*** Opening of Data for review ***

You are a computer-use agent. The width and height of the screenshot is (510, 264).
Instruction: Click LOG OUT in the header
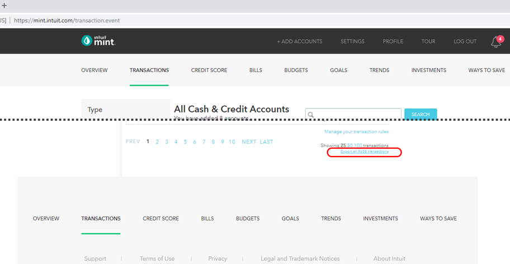tap(465, 41)
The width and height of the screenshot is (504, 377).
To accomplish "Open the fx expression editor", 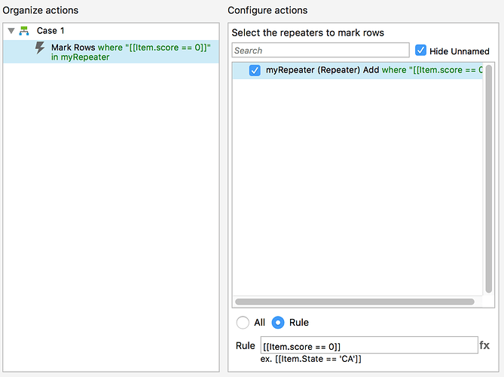I will click(484, 345).
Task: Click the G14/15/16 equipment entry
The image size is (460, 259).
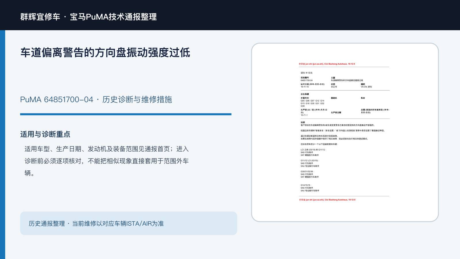Action: (310, 188)
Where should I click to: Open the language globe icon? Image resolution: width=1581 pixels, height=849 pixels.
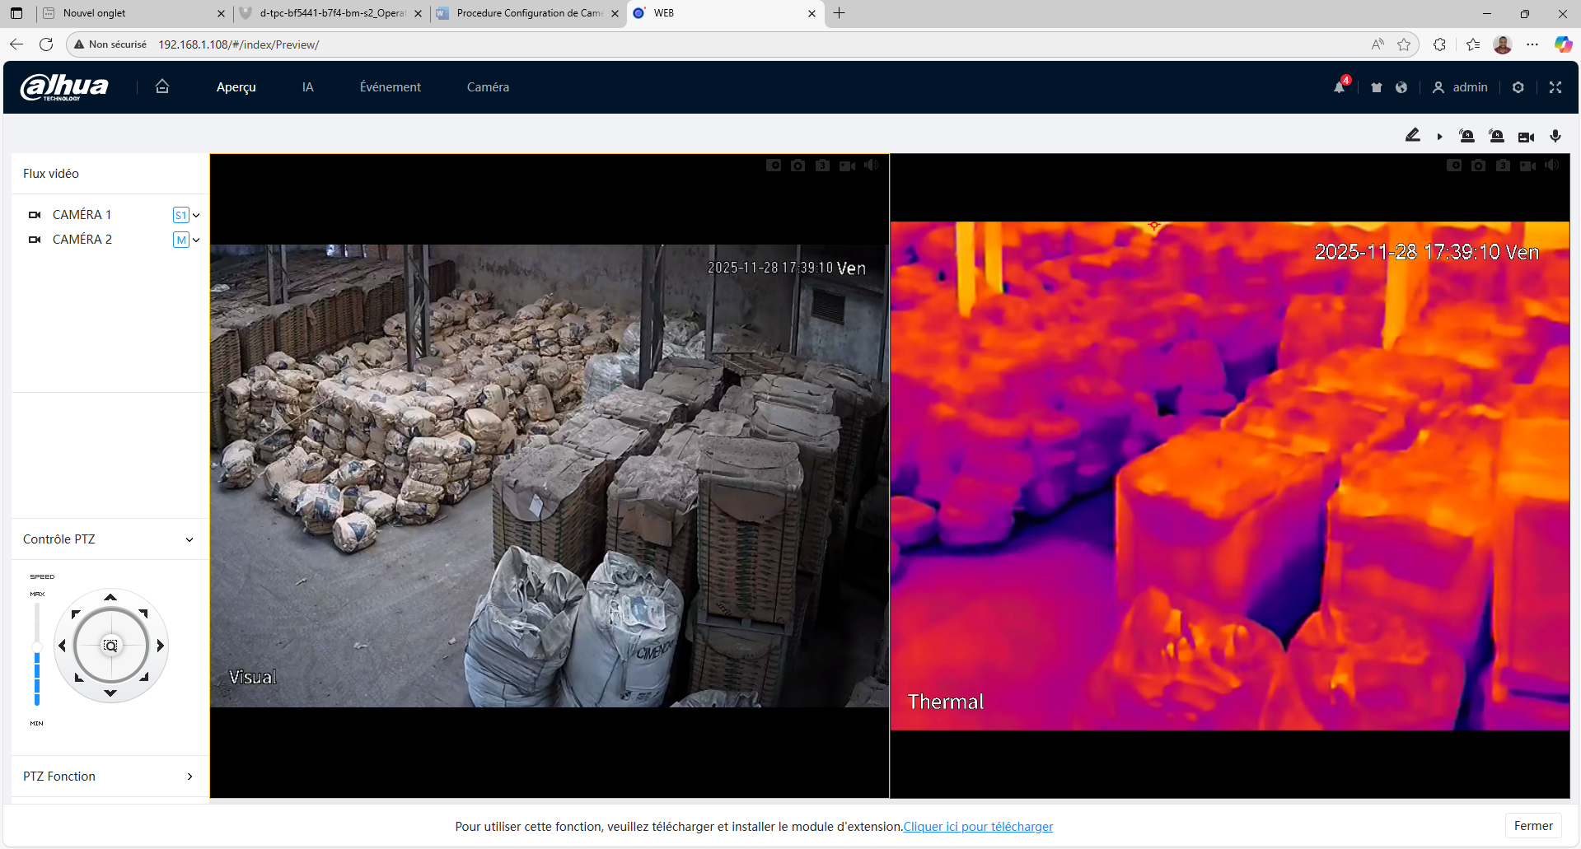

*** Close of Data for review ***

### Task goal
For the string "height", count the matching lines in the listing and give that number by itself.

### Exercise response
3